Willow, sad and lonely without Tara, figures out a way to turn the metamorphosed Amy from a rat back into human. Feeling newly liberated, they decide to go out and have some fun. At The Bronze, a couple of guys try to intimidate them. They perform a spell on the boys to make fun of them, but soon they begin to perform more and more complex spells, filling the Bronze with strangely dressed people, sheep, mutations and so on. Willow is beginning to have a taste of her real power and she likes it.

Warren, Jonathan and Andrew steal a large diamond from a museum, in a comical scene resembling a famous sequence from the Mission: Impossible films, leaving its sole guard frozen by their freeze-ray.

Spike discovers that the chip in his head gives him no pain when he punches Buffy. After verifying, with Warren's help, that the chip appears undamaged and still causes him agony when he harms humans, Spike tells Buffy that she "came back wrong" and that she "has a little demon" in her. In furious disbelief, Buffy assaults Spike and they battle until Buffy unleashes her desire and kisses him, initiating such passionate sex that the abandoned house in which they were fighting collapses around them.

Production details

Steve Tartalia, James Marsters' stunt double, says he knocked himself out during the last scene, in which Buffy and Spike fall through the ceiling. "On that fall," he says, "our legs got tangled in the breakaway ceiling, and it caused us to tilt at an angle so that my head would be the first thing to hit the ground. And it did, and it knocked me out. Basically, I came to with some flashlights and smelling salts." Stunt coordinator John Medlen also hurt himself during this episode, while demonstrating how Spike should swing from the chandelier. The chandelier broke, he fell 7 feet, and the chandelier landed on his face, breaking his nose.

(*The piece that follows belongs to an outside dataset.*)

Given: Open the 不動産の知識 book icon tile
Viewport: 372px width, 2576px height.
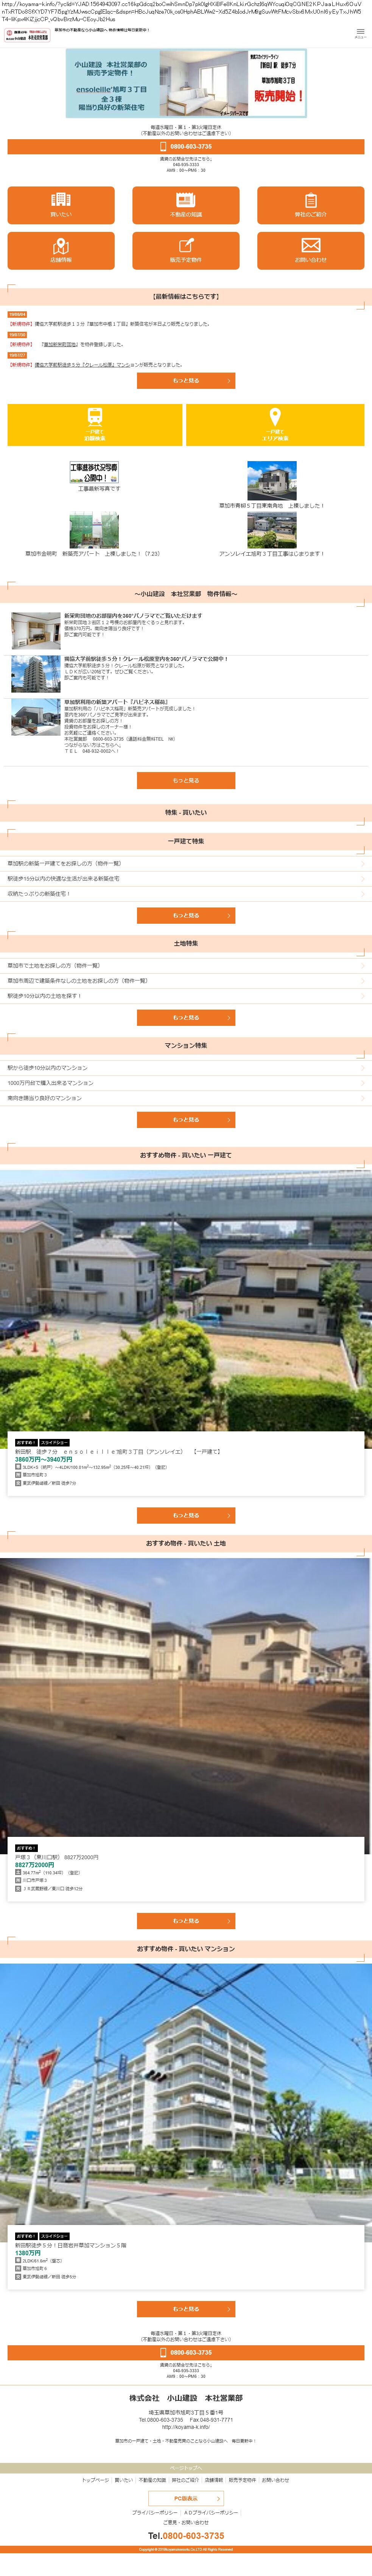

A longer, more intense lovemaking scene was originally filmed for the finale of the episode, but was cut out.

Writing

In his DVD commentary, writer Drew Z. Greenberg says that in his original conception of Willow's confrontation with the homophobic men at The Bronze, he intended for Willow to cast a spell on the men so that they couldn't stop kissing each other. Joss Whedon vetoed the idea because he did not want to portray people's sexual orientation as changing in an instant and he did not want to portray same-sex kissing as a punishment.

Euphemisms

Three consecutive episode titles in the sixth season are euphemisms for drunkenness or being under the influence of narcotics in American English: "Smashed", "Wrecked", and "Gone". Willow's descent into her addiction to magic becomes dizzying and frightening.

Continuity

  • Willow's comment to Amy about sewing her name in her clothes before doing any forgetting spells references the previous episode, where ID and clothing labels told most of the gang who they were.
  • Arc significance

  • This episode marks the beginning of Spike and Buffy's sexual relationship, which would very likely never have happened if she did not truly believe Spike when he says she "came back wrong" (if she's somehow wrong, then she can allow herself to do wrong things).
  • Amy is returned to being human after being a rat since the middle of the third season. Amy provides Buffy with a recap of events that she has learned occurred while she was a rat, marveling, "Snyder got eaten by a snake, high school got destroyed... Willow's dating girls..."
  • Spike learns that he can hit Buffy without his chip activating.
  • Foreshadowing: When Amy is watching television downstairs, a commercial talking about a doublemeat medley can be heard. Buffy winds up working at "Doublemeat Palace" three episodes later.
  • After Willow and Tara's breakup, Tara's conversation with Dawn echoes many typical conversations between a divorced parent and their child. Willow and Tara's quasi-parental relationship with Dawn will later be mentioned in Buffy Season Eight when Dawn says that "Willow is like a mom (to her)."
  • Reception

  • In an unscientific poll, readers of the Television Without Pity's recap gave the episode a B-.
  • Kevin Fallon cited the sex scene as one of "TV's 13 Dirtiest Sex Scenes" in a column for The Daily Beast.